━━━ FRAGMENTO DEL TEXTO

¿Por qué algunas personas son malos padres?
Hoy nos queremos preguntar ¿Por qué algunas personas son malos padres? O malas madres…. Y es que quizá, si lo pensamos bien, esta sea una de las cuestiones fundamentales en la historia de la humanidad: en la pasada y en la presente.
En la LIBRERÍA MAYO estamos de enhorabuena porque, en las próximas semanas, saldrá a la luz el libro Intervenciones psicodinámicas en preservación familiar y protección de menores, del psicólogo Rafaél Delgado Campos. Hemos acompañado este proyecto de edición con ilusión y satisfacción porque se trata de un libro honesto, basado en la práctica diaria de aquellas personas que dedican su servicio profesional a velar, ayudar y acompañar a los niños, que, por motivos de la vida, no han tenido o no están teniendo la oportunidad de vivir la experiencia de una crianza bien-tratante.
Y es que quizá uno de los motivos por los cuales persiste el sufrimiento en el mundo, generación tras generación, a pesar de lo listos, inteligentes y capacitados que nos creemos los humanos, es debido a que no somos capaces de detenernos el tiempo suficiente a reflexionar sobre esta cuestión: ¿Por qué algunas personas son malos padres?

━━━━━━

→ INSTRUCCIÓN DADA 1:
Transcribe al pie de la letra el pasaje del texto sobre los malos padres que va de "Hoy nos queremos" a "una crianza bien-tratante.".
El texto y los registros son materiales independientes entre sí.

━━━ DATOS PROPORCIONADOS

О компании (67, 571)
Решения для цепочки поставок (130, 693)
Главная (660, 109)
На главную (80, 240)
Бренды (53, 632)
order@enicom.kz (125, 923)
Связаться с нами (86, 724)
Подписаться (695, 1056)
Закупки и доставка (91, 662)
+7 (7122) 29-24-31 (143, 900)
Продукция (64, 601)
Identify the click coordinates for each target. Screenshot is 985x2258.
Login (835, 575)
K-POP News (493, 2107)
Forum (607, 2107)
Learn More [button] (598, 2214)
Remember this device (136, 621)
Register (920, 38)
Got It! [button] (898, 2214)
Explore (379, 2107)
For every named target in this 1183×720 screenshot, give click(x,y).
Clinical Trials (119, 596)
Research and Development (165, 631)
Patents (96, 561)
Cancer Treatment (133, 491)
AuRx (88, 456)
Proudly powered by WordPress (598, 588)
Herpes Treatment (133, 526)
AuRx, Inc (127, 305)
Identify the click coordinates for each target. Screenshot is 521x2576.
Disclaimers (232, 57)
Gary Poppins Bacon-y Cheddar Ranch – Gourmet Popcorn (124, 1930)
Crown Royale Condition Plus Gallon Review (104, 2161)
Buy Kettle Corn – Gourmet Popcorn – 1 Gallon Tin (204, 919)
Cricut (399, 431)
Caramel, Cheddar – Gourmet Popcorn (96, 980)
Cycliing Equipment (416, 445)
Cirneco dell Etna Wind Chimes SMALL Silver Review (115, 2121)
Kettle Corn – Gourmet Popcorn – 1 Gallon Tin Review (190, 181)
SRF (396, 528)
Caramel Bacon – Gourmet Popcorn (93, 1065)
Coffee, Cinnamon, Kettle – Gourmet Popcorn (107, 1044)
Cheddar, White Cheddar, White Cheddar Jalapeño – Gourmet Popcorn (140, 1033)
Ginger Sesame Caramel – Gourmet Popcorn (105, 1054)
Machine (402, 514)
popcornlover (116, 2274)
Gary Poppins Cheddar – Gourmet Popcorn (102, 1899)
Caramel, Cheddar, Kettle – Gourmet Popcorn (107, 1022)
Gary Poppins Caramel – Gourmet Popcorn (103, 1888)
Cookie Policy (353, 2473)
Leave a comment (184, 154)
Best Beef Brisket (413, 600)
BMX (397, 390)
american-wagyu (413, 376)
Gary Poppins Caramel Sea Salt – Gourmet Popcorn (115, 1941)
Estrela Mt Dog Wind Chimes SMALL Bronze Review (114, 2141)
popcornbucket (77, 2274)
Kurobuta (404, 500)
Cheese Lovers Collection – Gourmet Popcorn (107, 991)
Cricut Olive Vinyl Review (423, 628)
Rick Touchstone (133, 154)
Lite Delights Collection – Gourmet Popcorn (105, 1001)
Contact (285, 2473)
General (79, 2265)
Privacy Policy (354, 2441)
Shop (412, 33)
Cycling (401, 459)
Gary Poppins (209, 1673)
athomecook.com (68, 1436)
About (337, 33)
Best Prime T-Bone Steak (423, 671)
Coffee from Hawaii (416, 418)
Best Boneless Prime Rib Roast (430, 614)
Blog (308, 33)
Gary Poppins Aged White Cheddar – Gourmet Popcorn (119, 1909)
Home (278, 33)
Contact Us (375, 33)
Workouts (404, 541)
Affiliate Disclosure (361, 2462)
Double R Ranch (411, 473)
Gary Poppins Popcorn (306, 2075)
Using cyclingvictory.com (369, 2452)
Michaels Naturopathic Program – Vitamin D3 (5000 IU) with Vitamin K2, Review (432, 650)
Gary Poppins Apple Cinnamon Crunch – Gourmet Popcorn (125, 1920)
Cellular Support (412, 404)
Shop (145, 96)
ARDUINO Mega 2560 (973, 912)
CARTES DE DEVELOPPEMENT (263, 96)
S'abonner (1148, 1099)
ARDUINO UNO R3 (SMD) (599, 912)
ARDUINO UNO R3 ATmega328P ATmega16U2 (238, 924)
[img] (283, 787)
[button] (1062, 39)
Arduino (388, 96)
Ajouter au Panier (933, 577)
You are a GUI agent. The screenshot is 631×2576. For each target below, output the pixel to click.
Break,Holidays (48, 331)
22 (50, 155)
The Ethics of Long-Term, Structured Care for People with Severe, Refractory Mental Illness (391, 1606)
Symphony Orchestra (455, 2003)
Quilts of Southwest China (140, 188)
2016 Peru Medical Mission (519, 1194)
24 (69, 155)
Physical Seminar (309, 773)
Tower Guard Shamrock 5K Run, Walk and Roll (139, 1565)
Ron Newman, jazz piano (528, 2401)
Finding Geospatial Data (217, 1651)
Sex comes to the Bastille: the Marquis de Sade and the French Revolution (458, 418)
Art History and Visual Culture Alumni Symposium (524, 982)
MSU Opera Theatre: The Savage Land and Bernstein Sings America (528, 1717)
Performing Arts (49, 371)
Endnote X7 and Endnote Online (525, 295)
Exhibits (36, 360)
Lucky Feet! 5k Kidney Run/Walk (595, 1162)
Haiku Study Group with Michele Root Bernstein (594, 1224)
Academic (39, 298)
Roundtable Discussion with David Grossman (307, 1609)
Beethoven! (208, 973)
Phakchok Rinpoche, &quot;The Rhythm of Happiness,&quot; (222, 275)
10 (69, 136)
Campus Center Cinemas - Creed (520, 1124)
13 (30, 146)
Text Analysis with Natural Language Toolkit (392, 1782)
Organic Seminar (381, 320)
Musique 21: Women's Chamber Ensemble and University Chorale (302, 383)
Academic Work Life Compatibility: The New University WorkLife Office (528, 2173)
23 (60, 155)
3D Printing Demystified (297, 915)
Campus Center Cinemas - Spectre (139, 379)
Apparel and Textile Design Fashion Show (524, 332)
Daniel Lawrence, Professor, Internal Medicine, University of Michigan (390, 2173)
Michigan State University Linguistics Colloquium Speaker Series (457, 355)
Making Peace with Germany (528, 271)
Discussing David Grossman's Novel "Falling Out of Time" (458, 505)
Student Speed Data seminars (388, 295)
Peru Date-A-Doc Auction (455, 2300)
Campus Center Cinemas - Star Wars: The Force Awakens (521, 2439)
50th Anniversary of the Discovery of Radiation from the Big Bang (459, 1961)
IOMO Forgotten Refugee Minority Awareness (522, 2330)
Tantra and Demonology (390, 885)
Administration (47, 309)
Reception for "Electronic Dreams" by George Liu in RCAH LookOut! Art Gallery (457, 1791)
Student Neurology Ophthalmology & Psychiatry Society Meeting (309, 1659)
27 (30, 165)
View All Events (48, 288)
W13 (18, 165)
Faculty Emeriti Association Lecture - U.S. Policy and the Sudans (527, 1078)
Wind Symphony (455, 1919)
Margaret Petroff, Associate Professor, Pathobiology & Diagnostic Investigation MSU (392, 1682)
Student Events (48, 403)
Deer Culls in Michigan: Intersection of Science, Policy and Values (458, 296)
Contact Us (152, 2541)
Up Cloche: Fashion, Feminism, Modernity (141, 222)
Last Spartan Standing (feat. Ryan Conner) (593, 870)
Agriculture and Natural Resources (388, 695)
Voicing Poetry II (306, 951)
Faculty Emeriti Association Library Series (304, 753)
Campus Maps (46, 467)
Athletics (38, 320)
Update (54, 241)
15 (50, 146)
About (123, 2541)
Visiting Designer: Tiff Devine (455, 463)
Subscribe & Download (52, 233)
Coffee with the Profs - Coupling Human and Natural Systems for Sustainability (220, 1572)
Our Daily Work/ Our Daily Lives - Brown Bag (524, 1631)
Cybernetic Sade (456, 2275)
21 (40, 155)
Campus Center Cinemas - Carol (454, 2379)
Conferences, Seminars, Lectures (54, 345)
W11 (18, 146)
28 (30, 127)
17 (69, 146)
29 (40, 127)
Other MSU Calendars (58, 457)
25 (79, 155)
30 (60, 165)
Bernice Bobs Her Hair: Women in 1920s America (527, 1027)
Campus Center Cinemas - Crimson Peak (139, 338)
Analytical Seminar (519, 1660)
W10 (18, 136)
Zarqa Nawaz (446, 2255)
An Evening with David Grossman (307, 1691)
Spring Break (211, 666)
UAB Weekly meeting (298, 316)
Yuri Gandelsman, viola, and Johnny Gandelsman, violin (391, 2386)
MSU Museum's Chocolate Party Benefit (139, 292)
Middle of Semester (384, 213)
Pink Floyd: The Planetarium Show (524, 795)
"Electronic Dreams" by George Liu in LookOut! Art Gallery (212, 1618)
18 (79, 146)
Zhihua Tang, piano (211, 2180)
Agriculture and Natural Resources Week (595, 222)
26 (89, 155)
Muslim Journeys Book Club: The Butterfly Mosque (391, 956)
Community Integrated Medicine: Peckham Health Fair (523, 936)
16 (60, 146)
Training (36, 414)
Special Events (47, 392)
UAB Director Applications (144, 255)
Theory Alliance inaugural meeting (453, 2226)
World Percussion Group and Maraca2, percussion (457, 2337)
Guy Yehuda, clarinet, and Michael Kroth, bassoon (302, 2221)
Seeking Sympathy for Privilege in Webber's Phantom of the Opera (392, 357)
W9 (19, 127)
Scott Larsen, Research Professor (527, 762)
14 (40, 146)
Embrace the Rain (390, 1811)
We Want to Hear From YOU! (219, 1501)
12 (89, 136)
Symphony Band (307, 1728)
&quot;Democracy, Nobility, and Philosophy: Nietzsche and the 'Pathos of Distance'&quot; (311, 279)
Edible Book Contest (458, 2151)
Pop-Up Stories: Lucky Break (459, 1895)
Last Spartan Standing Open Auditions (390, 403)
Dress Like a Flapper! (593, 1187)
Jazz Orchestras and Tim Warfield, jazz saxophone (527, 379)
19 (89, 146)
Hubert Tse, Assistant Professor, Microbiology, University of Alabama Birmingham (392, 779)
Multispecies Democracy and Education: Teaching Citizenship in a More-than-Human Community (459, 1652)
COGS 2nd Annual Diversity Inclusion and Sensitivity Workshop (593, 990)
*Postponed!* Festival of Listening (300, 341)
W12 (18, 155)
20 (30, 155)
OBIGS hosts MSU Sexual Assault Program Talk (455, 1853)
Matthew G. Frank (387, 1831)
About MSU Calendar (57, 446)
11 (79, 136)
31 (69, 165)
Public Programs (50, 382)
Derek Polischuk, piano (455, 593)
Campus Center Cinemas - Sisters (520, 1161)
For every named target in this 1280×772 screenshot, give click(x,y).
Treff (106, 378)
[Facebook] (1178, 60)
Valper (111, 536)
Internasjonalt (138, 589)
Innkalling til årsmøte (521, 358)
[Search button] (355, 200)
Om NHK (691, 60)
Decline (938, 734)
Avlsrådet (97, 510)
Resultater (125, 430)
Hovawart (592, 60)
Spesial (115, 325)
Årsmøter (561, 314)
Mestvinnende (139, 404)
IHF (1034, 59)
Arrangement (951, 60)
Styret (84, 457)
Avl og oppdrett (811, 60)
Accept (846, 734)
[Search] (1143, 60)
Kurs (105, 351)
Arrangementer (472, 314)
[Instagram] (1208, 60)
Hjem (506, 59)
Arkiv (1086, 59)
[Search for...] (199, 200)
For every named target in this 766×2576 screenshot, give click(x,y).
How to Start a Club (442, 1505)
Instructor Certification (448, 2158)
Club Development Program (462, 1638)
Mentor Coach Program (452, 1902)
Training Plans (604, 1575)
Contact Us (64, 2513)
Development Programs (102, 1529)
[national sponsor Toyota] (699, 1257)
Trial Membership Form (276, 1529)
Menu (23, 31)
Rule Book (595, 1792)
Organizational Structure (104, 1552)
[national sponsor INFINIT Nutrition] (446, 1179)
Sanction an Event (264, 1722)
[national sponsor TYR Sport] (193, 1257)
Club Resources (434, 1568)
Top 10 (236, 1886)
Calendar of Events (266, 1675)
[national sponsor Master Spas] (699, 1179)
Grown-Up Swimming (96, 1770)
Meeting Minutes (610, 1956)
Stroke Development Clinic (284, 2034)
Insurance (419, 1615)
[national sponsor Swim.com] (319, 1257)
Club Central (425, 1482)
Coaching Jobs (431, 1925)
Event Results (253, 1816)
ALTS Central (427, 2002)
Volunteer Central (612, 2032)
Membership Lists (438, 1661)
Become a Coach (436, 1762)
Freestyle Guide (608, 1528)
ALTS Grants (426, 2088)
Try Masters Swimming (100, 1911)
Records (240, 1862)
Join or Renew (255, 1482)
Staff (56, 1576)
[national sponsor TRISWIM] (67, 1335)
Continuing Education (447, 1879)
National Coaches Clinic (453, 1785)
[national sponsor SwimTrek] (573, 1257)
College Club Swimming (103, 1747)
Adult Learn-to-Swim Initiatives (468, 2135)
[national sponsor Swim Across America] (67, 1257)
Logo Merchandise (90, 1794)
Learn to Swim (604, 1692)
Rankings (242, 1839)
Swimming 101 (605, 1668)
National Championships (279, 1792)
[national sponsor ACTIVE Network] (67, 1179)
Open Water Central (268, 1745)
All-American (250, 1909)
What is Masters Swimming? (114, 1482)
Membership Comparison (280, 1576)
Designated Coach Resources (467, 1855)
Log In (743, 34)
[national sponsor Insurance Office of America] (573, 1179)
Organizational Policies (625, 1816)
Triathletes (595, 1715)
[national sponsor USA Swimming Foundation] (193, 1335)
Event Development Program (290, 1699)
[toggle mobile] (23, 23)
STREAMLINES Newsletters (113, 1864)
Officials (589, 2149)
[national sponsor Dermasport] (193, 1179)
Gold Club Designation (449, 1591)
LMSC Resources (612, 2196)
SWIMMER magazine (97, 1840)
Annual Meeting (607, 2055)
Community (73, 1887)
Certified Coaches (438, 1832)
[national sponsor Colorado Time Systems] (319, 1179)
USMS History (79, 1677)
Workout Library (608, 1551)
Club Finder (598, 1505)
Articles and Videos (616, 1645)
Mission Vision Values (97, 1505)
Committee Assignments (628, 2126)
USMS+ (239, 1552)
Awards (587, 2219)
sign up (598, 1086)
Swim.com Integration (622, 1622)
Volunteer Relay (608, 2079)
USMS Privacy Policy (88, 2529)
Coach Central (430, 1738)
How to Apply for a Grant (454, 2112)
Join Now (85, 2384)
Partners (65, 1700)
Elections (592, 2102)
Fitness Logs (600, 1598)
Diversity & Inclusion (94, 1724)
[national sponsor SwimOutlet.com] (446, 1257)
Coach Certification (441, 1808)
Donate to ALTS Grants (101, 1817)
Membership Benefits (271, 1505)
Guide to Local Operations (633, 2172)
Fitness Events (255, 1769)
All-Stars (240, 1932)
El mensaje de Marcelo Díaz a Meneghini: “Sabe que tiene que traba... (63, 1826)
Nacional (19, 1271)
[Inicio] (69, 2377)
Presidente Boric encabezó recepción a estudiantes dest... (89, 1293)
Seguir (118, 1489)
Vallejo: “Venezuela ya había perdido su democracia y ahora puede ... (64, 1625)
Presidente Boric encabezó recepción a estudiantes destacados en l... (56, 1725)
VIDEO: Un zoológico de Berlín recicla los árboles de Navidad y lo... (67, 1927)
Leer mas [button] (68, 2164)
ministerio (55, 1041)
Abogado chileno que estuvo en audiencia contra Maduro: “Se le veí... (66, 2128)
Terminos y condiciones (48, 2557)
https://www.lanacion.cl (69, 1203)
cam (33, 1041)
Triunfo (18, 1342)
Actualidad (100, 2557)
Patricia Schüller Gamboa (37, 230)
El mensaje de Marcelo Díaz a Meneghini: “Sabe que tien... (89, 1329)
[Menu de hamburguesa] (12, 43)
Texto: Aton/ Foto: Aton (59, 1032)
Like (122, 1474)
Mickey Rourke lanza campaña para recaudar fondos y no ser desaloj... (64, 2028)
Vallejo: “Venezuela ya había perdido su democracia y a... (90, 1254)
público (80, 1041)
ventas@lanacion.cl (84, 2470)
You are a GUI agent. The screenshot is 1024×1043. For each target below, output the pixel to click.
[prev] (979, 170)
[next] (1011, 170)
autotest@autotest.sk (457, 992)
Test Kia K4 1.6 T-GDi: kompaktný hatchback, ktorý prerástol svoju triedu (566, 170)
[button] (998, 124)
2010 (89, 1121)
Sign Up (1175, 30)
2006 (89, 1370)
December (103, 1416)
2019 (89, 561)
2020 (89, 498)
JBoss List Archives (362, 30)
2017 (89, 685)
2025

━━━━━━

→ INSTRUCCIÓN DADA 2:
Reescribe los registros desde su primera línea hasta la línea con "Machine (402, 514)", ambas incluidas y sin omitir ninguna. Desplaza en -103 cada número de las coordenadas de las respuestas.

→ SOLUCIÓN ESCRITA 1:
Hoy nos queremos preguntar ¿Por qué algunas personas son malos padres? O malas madres…. Y es que quizá, si lo pensamos bien, esta sea una de las cuestiones fundamentales en la historia de la humanidad: en la pasada y en la presente.
En la LIBRERÍA MAYO estamos de enhorabuena porque, en las próximas semanas, saldrá a la luz el libro Intervenciones psicodinámicas en preservación familiar y protección de menores, del psicólogo Rafaél Delgado Campos. Hemos acompañado este proyecto de edición con ilusión y satisfacción porque se trata de un libro honesto, basado en la práctica diaria de aquellas personas que dedican su servicio profesional a velar, ayudar y acompañar a los niños, que, por motivos de la vida, no han tenido o no están teniendo la oportunidad de vivir la experiencia de una crianza bien-tratante.

→ SOLUCIÓN ESCRITA 2:
О компании (-36, 468)
Решения для цепочки поставок (27, 590)
Главная (557, 6)
На главную (-23, 137)
Бренды (-50, 529)
order@enicom.kz (22, 820)
Связаться с нами (-17, 621)
Подписаться (592, 953)
Закупки и доставка (-12, 559)
+7 (7122) 29-24-31 (40, 797)
Продукция (-39, 498)
Identify the click coordinates for each target. Screenshot is 985x2258.
Login (732, 472)
K-POP News (390, 2004)
Forum (504, 2004)
Learn More [button] (495, 2111)
Remember this device (33, 518)
Register (817, -65)
Got It! [button] (795, 2111)
Explore (276, 2004)
For every named target in this 1183×720 screenshot, give click(x,y).
Clinical Trials (16, 493)
Research and Development (62, 528)
Patents (-7, 458)
Cancer Treatment (30, 388)
AuRx (-15, 353)
Proudly powered by WordPress (495, 485)
Herpes Treatment (30, 423)
AuRx, Inc (24, 202)
Identify the click coordinates for each target. Screenshot is 521x2576.
Disclaimers (129, -46)
Gary Poppins Bacon-y Cheddar Ranch – Gourmet Popcorn (21, 1827)
Crown Royale Condition Plus Gallon Review (1, 2058)
Buy Kettle Corn – Gourmet Popcorn – 1 Gallon Tin (101, 816)
Cricut (296, 328)
Caramel, Cheddar – Gourmet Popcorn (-7, 877)
Cycliing Equipment (313, 342)
Cirneco dell Etna Wind Chimes SMALL Silver Review (12, 2018)
Kettle Corn – Gourmet Popcorn – 1 Gallon Tin Review (87, 78)
SRF (293, 425)
Caramel Bacon – Gourmet Popcorn (-10, 962)
Coffee, Cinnamon, Kettle – Gourmet Popcorn (4, 941)
Cheddar, White Cheddar, White Cheddar Jalapeño – Gourmet Popcorn (37, 930)
Ginger Sesame Caramel – Gourmet Popcorn (2, 951)
Machine (299, 411)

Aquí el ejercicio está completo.